▶ What you have to do
Retype the data in its entirety, with no word changed.

━━ Exercise data

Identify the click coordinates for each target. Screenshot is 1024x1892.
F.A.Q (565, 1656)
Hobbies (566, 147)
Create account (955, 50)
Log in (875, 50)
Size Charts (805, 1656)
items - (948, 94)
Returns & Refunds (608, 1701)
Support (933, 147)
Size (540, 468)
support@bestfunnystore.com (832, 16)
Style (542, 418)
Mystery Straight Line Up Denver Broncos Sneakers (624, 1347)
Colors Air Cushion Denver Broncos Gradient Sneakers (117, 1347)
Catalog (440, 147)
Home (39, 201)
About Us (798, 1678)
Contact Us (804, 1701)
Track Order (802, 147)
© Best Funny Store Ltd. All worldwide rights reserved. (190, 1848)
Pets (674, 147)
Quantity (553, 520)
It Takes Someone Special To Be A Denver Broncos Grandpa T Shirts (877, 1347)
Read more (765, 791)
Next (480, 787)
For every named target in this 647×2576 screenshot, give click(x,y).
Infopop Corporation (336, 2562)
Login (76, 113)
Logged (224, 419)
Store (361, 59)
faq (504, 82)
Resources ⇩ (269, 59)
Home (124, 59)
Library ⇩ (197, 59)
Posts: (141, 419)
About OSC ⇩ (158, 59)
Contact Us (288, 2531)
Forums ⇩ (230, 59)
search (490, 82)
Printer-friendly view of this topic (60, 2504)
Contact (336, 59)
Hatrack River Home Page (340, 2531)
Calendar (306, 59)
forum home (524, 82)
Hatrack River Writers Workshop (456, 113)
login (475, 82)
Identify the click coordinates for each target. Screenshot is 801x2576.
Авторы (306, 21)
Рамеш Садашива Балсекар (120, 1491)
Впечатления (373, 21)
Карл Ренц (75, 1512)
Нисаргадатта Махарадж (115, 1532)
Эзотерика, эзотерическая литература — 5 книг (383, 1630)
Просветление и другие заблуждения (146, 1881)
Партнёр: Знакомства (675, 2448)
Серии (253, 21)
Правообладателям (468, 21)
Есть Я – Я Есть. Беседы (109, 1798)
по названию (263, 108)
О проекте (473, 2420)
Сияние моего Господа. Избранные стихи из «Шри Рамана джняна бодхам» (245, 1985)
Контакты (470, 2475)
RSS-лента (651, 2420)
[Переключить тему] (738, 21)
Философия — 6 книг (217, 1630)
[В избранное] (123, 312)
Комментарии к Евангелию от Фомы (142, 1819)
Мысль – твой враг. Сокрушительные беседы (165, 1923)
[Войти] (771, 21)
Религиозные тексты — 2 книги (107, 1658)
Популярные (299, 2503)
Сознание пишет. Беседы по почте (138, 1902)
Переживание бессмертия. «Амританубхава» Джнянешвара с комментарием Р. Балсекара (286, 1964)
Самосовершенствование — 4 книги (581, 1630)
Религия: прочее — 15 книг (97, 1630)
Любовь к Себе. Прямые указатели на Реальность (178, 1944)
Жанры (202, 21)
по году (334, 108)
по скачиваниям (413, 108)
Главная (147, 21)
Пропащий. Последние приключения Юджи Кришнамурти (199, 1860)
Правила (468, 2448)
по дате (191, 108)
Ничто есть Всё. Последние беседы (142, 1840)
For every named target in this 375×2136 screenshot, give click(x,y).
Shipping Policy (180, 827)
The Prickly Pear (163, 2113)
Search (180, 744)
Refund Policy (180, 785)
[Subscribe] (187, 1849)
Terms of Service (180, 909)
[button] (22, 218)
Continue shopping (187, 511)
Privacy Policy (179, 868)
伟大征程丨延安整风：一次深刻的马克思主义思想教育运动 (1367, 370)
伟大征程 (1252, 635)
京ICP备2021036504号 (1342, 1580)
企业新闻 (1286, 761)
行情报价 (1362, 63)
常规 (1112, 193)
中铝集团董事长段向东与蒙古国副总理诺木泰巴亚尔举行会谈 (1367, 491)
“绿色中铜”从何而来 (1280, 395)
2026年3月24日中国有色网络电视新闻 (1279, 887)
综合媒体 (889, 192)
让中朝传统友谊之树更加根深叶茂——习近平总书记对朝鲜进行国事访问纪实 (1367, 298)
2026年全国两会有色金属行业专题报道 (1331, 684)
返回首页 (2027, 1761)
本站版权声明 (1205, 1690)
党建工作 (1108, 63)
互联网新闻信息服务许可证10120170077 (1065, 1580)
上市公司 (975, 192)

━━━━

▶ Response to this task
Identify the click coordinates for each target. Screenshot is 1024x1892.
F.A.Q (565, 1656)
Hobbies (566, 147)
Create account (955, 50)
Log in (875, 50)
Size Charts (805, 1656)
items - (948, 94)
Returns & Refunds (608, 1701)
Support (933, 147)
Size (540, 468)
support@bestfunnystore.com (832, 16)
Style (542, 418)
Mystery Straight Line Up Denver Broncos Sneakers (624, 1347)
Colors Air Cushion Denver Broncos Gradient Sneakers (117, 1347)
Catalog (440, 147)
Home (39, 201)
About Us (798, 1678)
Contact Us (804, 1701)
Track Order (802, 147)
© Best Funny Store Ltd. All worldwide rights reserved. (190, 1848)
Pets (674, 147)
Quantity (553, 520)
It Takes Someone Special To Be A Denver Broncos Grandpa T Shirts (877, 1347)
Read more (765, 791)
Next (480, 787)
For every named target in this 647×2576 screenshot, give click(x,y).
Infopop Corporation (336, 2562)
Login (76, 113)
Logged (224, 419)
Store (361, 59)
faq (504, 82)
Resources ⇩ (269, 59)
Home (124, 59)
Library ⇩ (197, 59)
Posts: (141, 419)
About OSC ⇩ (158, 59)
Contact Us (288, 2531)
Forums ⇩ (230, 59)
search (490, 82)
Printer-friendly view of this topic (60, 2504)
Contact (336, 59)
Hatrack River Home Page (340, 2531)
Calendar (306, 59)
forum home (524, 82)
Hatrack River Writers Workshop (456, 113)
login (475, 82)
Identify the click coordinates for each target. Screenshot is 801x2576.
Авторы (306, 21)
Рамеш Садашива Балсекар (120, 1491)
Впечатления (373, 21)
Карл Ренц (75, 1512)
Нисаргадатта Махарадж (115, 1532)
Эзотерика, эзотерическая литература — 5 книг (383, 1630)
Просветление и другие заблуждения (146, 1881)
Партнёр: Знакомства (675, 2448)
Серии (253, 21)
Правообладателям (468, 21)
Есть Я – Я Есть. Беседы (109, 1798)
по названию (263, 108)
О проекте (473, 2420)
Сияние моего Господа. Избранные стихи из «Шри Рамана джняна бодхам» (245, 1985)
Контакты (470, 2475)
RSS-лента (651, 2420)
[Переключить тему] (738, 21)
Философия — 6 книг (217, 1630)
[В избранное] (123, 312)
Комментарии к Евангелию от Фомы (142, 1819)
Мысль – твой враг. Сокрушительные беседы (165, 1923)
[Войти] (771, 21)
Религиозные тексты — 2 книги (107, 1658)
Популярные (299, 2503)
Сознание пишет. Беседы по почте (138, 1902)
Переживание бессмертия. «Амританубхава» Джнянешвара с комментарием Р. Балсекара (286, 1964)
Самосовершенствование — 4 книги (581, 1630)
Религия: прочее — 15 книг (97, 1630)
Любовь к Себе. Прямые указатели на Реальность (178, 1944)
Жанры (202, 21)
по году (334, 108)
по скачиваниям (413, 108)
Главная (147, 21)
Пропащий. Последние приключения Юджи Кришнамурти (199, 1860)
Правила (468, 2448)
по дате (191, 108)
Ничто есть Всё. Последние беседы (142, 1840)
For every named target in this 375×2136 screenshot, give click(x,y).
Shipping Policy (180, 827)
The Prickly Pear (163, 2113)
Search (180, 744)
Refund Policy (180, 785)
[Subscribe] (187, 1849)
Terms of Service (180, 909)
[button] (22, 218)
Continue shopping (187, 511)
Privacy Policy (179, 868)
伟大征程丨延安整风：一次深刻的马克思主义思想教育运动 (1367, 370)
伟大征程 (1252, 635)
京ICP备2021036504号 (1342, 1580)
企业新闻 (1286, 761)
行情报价 (1362, 63)
常规 (1112, 193)
中铝集团董事长段向东与蒙古国副总理诺木泰巴亚尔举行会谈 (1367, 491)
“绿色中铜”从何而来 (1280, 395)
2026年3月24日中国有色网络电视新闻 (1279, 887)
综合媒体 (889, 192)
让中朝传统友谊之树更加根深叶茂——习近平总书记对朝鲜进行国事访问纪实 (1367, 298)
2026年全国两会有色金属行业专题报道 (1331, 684)
返回首页 (2027, 1761)
本站版权声明 (1205, 1690)
党建工作 (1108, 63)
互联网新闻信息服务许可证10120170077 (1065, 1580)
上市公司 (975, 192)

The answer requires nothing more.